Text provided:

Ironically, it was also a farmer who helped the house survive into the 21st century. Tenant farmer George Wood bought the largest share of the Athelhampton inheritance in 1848. In 1861 he acquired the other share to become the first sole owner in over 250 years.

In 1891 the Woods sold the house to Alfred Cart de Lafontaine. He began the process of restoring the house to its former glory, and laid out the elegant gardens. This work, and that of subsequent owners, protected the house from the rampant demolition that destroyed so many historic buildings in the 20th century.

Ornate gate leading to garden at Athelhampton (2023)
One of the gardens at Athelhampton (2023)

Regency Athelhampton

During the Regency (1811–1820) Athelhampton was owned by Catherine Tylney-Long (1789–1825), an heiress believed to be the richest commoner in England. She inherited a huge portfolio of properties as a teenager in 1805, giving her the nickname of “The Wiltshire Heiress”.

As already mentioned, at the time the house was leased to farmers, and it stayed that way during her ownership. She probably never visited the house.

Catherine Tylney-Long by an unknown artist
Catherine Tylney-Long by an unknown artist

A close brush with royalty

Despite being incredibly wealthy, Catherine Tylney-Long’s story is tragic.

She also came close to being queen. She was courted by William, Duke of Clarence, third son of King George III, who was nearly 25 years her senior. The press mocked him for pursuing her.

The Duke of Clarence became William IV in 1830. Had Catherine married him, she would have become queen, if—and this is an extremely big if—George III had given his permission for the marriage. With that permission, the marriage would have been legal, and the eldest of their children would have become monarch after William, not his niece Victoria.

The Disconsolate Sailor (1811) - a cartoon by Argus (Charles Williams)

Material provided:

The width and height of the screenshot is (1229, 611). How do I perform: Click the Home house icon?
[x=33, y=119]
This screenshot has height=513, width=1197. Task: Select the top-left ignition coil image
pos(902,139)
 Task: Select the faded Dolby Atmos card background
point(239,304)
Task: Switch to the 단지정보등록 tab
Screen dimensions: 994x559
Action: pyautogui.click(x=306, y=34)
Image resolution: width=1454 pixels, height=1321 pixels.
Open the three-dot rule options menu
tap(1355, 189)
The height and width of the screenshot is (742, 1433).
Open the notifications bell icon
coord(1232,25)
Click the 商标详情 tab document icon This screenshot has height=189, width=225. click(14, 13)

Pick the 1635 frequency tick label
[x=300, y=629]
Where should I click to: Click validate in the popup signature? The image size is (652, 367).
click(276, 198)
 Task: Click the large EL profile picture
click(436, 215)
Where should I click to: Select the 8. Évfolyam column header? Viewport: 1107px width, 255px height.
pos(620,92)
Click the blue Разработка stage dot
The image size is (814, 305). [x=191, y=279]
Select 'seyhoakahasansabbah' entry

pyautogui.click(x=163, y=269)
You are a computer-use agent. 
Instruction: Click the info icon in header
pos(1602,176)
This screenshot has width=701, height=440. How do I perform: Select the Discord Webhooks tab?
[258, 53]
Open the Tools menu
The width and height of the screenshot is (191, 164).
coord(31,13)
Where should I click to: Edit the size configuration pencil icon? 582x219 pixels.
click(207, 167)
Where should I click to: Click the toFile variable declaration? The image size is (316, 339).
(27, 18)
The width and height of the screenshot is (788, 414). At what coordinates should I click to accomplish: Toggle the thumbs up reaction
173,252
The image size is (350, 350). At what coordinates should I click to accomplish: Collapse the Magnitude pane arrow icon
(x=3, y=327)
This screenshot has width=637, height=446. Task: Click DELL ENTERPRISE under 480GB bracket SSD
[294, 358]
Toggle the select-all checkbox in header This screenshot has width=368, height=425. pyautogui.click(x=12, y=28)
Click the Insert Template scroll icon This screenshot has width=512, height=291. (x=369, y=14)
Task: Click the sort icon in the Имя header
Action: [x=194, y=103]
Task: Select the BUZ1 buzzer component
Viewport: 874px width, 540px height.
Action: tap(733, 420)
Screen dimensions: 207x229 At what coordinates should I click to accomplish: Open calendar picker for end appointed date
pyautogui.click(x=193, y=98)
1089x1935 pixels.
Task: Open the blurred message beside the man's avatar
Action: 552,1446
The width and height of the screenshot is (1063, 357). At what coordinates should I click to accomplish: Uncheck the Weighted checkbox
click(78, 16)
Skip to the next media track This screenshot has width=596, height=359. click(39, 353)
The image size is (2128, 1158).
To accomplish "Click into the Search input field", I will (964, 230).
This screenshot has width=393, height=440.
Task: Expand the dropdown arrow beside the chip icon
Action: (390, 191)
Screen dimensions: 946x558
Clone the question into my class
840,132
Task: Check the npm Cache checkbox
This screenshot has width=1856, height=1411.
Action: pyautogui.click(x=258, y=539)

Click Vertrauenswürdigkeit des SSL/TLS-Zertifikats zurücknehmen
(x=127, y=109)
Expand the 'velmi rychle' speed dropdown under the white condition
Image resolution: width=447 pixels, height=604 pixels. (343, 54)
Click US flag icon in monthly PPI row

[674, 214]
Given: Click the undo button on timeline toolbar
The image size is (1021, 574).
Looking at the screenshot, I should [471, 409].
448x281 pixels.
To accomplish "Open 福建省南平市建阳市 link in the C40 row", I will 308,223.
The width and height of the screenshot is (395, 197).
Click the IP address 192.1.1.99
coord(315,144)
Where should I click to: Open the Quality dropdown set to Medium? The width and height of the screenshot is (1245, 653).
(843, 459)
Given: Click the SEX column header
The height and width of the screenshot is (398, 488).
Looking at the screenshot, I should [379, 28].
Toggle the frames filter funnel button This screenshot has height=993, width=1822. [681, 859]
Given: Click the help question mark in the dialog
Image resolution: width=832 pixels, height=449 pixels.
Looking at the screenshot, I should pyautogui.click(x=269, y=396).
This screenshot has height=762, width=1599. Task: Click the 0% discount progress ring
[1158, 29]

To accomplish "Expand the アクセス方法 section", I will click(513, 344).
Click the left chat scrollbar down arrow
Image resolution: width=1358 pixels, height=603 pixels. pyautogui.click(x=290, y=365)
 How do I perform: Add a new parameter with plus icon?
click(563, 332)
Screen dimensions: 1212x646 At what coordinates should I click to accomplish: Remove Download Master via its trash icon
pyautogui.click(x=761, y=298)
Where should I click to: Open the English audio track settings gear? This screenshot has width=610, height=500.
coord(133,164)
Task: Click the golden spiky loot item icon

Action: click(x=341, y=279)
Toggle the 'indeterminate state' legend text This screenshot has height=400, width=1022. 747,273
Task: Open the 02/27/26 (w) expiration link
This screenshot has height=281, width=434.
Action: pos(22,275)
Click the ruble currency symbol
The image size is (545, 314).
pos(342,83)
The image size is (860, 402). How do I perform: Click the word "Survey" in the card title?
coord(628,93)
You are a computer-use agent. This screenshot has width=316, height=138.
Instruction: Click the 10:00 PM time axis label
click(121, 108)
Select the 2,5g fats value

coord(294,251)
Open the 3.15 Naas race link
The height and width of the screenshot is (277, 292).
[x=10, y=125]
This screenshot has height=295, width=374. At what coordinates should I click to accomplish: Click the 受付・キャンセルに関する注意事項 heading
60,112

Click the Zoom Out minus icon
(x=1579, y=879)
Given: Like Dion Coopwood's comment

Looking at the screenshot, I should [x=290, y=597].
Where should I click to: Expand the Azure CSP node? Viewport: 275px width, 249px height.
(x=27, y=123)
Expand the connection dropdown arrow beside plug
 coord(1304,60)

Task list:
[A] Copy out the rows word for word, beginning at the line that contains "Toggle the 'indeterminate" and stopping after the last line of the rows.
[B] Carry on the passage about Athelhampton and Catherine Tylney-Long from the point where it stops.

Responses in order:
[A]
Toggle the 'indeterminate state' legend text This screenshot has height=400, width=1022. 747,273
Task: Open the 02/27/26 (w) expiration link
This screenshot has height=281, width=434.
Action: pos(22,275)
Click the ruble currency symbol
The image size is (545, 314).
pos(342,83)
The image size is (860, 402). How do I perform: Click the word "Survey" in the card title?
coord(628,93)
You are a computer-use agent. This screenshot has width=316, height=138.
Instruction: Click the 10:00 PM time axis label
click(121, 108)
Select the 2,5g fats value

coord(294,251)
Open the 3.15 Naas race link
The height and width of the screenshot is (277, 292).
[x=10, y=125]
This screenshot has height=295, width=374. At what coordinates should I click to accomplish: Click the 受付・キャンセルに関する注意事項 heading
60,112

Click the Zoom Out minus icon
(x=1579, y=879)
Given: Like Dion Coopwood's comment

Looking at the screenshot, I should [x=290, y=597].
Where should I click to: Expand the Azure CSP node? Viewport: 275px width, 249px height.
(x=27, y=123)
Expand the connection dropdown arrow beside plug
 coord(1304,60)

[B]
The Disconsolate Sailor (1811) by Argus (Charles Williams)

But Catherine turned down the Duke of Clarence and accepted a proposal from William Wellesley-Pole, a man with a wild reputation. They married in March 1812. William continued his outrageous lifestyle of womanising and gambling, spending much of her wealth.

She died in 1825, aged just 35. The newspapers reported:

To her, riches have been worse than poverty; and her life seems to have been sacrificed, and her heart ultimately broken, through the very means which should have cherished and maintained her in the happiness and splendour which her fortune and disposition were alike qualified to produce.1

Catherine was also connected with another major figure of the Regency era, the Duke of Wellington. Her husband was the great man’s nephew. It was Catherine’s son who sold Athelhampton to the tenant farmer, George Wood, in 1848, to pay off some of his father’s debts.

What you can see at Athelhampton today

Rachel Knowles by staircase in Athelhampton House (2023)
Rachel at Athelhampton House (2023)

Our comprehensive tour of Athelhampton House took several hours, as the extremely knowledgeable manager of the site—Owen Davies—showed us around. A new owner bought the house in 2019 and implemented a series of renovations. He opened up new areas of the house, and visitors are now allowed to enter rooms which previously you could only see from the doorway.

The previous owner auctioned off the house contents separately, and so apart from a few items, such as the portrait of Princess Sophia, which the new owner was able to secure, most of what you see today has come into the house since then. However, much of it is authentic period furniture, and the rooms have been set out to represent different periods in Athelhampton’s history.

Portrait of Princess Sophia by Robinson after Sir William Beechey (1820)
Portrait of Princess Sophia
by Robinson after Sir William Beechey (1820)

There is also more emphasis on one of Athelhampton’s most famous visitors—author Thomas Hardy.

These are some of the highlights:

Tudor doors

Tudor door at Athelhampton House (2023)
Tudor door, Athelhampton House (2023)

The Tudor Great Hall, with its impressive, beamed ceiling and Oriel window.

Tudor Great Hall, Athelhampton House (2023)
Tudor Great Hall, Athelhampton House (2023)
 
Ceiling of the Tudor Great Hall at Athelhampton House (2023)
Ceiling of the Tudor Great Hall, Athelhampton House (2023)

Oriel Window in Tudor Great Hall at Athelhampton House (2023)
Oriel Window in Tudor Great Hall, Athelhampton House (2023)

The Green Parlour, where author Thomas Hardy was dining in 1914 when a telegram arrived announcing the beginning of World War I.  

Green Parlour, Athelhampton House (2023)
Green Parlour, Athelhampton House (2023)

 The recently restored Elizabethan Kitchen.

Elizabethan Kitchen, Athelhampton House (2023)
Elizabethan Kitchen, Athelhampton House (2023)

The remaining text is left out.